Donald R. Beck1,* Steven M. O’Malley2 and Lin Pan3

1Department of Physics, Michigan Technological University

2Atmospheric and Environmental Research

3Physics Department, Cedarville University

1.1 Introduction

Lanthanide and actinide atoms and ions are of considerable technological importance. In condensed matter, they may be centers of lasing activity, or act as high temperature superconductors. Because the f-electrons remain quite localized in going from the atomic to the condensed state, a lot of knowledge gained from atoms is transferable to the condensed state. As atoms, they are constituents of high intensity lamps, may provide good candidates for parity non-conservation studies, and provide possible anti-proton laser cooling using bound-to-bound transitions in anions such as La– [1].

In this chapter we will concentrate on our anion work [2–4], which has identified 114 bound states in the lanthanides and 41 bound states in the actinides, over half of which are new predictions.

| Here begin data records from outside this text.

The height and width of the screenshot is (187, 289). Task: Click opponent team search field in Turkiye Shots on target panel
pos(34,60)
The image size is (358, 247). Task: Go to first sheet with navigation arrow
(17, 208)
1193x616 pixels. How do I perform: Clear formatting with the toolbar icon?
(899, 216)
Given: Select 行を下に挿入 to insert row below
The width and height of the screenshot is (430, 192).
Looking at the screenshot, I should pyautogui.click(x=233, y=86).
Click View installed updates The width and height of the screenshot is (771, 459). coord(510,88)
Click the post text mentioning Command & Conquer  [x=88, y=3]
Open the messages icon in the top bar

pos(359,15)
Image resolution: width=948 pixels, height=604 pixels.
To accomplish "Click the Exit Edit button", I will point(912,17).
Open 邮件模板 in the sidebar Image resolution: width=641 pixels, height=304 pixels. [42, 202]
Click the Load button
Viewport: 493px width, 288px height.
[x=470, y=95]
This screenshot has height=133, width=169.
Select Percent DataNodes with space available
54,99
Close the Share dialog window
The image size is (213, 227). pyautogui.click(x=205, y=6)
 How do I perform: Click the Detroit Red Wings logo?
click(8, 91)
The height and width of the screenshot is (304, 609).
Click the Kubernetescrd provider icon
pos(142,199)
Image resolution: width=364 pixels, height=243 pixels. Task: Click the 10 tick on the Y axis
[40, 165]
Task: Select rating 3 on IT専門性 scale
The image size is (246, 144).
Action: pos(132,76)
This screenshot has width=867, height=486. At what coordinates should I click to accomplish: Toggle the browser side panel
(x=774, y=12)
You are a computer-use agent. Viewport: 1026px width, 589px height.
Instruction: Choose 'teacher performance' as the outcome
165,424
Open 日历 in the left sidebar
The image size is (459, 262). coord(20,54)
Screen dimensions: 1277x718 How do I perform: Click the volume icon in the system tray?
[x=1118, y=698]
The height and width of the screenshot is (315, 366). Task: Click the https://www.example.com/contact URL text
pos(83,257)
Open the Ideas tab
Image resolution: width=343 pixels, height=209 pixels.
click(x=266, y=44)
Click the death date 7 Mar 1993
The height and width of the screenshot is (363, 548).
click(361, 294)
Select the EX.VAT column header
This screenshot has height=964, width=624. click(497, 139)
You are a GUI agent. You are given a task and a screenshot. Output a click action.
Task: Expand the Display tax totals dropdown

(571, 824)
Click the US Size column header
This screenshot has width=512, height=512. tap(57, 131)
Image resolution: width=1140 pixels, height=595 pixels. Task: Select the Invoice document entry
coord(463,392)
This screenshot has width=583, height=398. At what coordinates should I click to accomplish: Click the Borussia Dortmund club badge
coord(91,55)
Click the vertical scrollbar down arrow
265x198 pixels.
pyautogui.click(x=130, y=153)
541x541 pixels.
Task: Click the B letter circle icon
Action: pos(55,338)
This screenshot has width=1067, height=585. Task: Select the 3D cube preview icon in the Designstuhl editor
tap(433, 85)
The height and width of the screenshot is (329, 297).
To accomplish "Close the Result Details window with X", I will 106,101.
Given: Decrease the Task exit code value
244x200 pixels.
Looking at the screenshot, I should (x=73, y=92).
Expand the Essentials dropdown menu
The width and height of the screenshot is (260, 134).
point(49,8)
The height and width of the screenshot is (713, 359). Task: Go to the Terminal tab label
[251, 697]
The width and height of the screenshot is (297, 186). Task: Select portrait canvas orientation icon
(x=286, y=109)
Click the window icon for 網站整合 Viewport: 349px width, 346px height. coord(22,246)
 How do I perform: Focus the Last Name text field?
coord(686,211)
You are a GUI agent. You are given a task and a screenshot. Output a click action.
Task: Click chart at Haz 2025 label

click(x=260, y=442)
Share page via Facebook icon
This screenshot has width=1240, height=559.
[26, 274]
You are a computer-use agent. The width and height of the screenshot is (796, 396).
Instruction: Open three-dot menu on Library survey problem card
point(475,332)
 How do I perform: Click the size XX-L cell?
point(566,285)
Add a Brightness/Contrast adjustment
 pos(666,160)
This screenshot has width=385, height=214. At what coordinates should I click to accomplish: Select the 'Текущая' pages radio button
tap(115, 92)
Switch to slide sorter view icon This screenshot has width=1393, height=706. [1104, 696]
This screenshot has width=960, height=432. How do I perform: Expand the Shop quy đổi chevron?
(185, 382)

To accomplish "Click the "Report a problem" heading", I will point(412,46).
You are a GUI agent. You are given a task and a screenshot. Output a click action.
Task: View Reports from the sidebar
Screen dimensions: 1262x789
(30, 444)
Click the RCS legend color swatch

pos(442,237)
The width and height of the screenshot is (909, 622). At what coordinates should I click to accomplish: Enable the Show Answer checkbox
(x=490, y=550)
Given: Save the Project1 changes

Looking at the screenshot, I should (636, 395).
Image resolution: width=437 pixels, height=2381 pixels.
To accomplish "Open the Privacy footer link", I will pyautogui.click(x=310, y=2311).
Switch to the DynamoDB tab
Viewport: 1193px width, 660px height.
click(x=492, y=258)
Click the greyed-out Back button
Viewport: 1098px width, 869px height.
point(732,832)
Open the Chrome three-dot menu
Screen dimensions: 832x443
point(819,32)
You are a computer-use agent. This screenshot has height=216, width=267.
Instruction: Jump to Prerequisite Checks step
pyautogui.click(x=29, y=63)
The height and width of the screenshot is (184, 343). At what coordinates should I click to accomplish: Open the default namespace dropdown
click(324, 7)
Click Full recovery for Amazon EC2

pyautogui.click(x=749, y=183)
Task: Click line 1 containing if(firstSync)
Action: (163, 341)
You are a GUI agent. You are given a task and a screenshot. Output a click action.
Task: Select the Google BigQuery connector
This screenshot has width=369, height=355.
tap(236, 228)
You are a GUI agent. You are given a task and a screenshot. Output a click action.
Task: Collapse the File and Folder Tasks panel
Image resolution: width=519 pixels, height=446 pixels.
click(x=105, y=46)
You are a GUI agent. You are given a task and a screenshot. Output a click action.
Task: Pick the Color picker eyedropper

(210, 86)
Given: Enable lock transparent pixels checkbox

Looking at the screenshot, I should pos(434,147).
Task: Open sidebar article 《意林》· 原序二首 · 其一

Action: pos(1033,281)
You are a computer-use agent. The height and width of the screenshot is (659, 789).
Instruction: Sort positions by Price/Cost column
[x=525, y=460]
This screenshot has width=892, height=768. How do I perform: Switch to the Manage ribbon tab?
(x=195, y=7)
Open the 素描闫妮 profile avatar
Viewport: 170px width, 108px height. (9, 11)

In two anions, Ce– and La–, bound opposite parity states were found, making a total of 3 [Os– was previously known]. Bound-to-bound transitions have been observed in Ce– [5] and may have been observed in La– [6]. We have also worked on many properties of lanthanide and actinide atoms and positive ions. A complete list of publications can be found elsewhere [7].

1.2 Bound Rare Earth Anion States

In 1994, we began our first calculations on the electron affinities of the rare earths [8]. These are the most difficult atoms to treat, due to the open f -subshells, followed by the transition metal atoms with their open d-subshells. At that time, some accelerator mass spectrometry (AMS) measurements of the lanthanides existed [9, 10] which were rough. Larger values might be due to multiple bound states, states were uncharacterized as to dominant configuration, etc.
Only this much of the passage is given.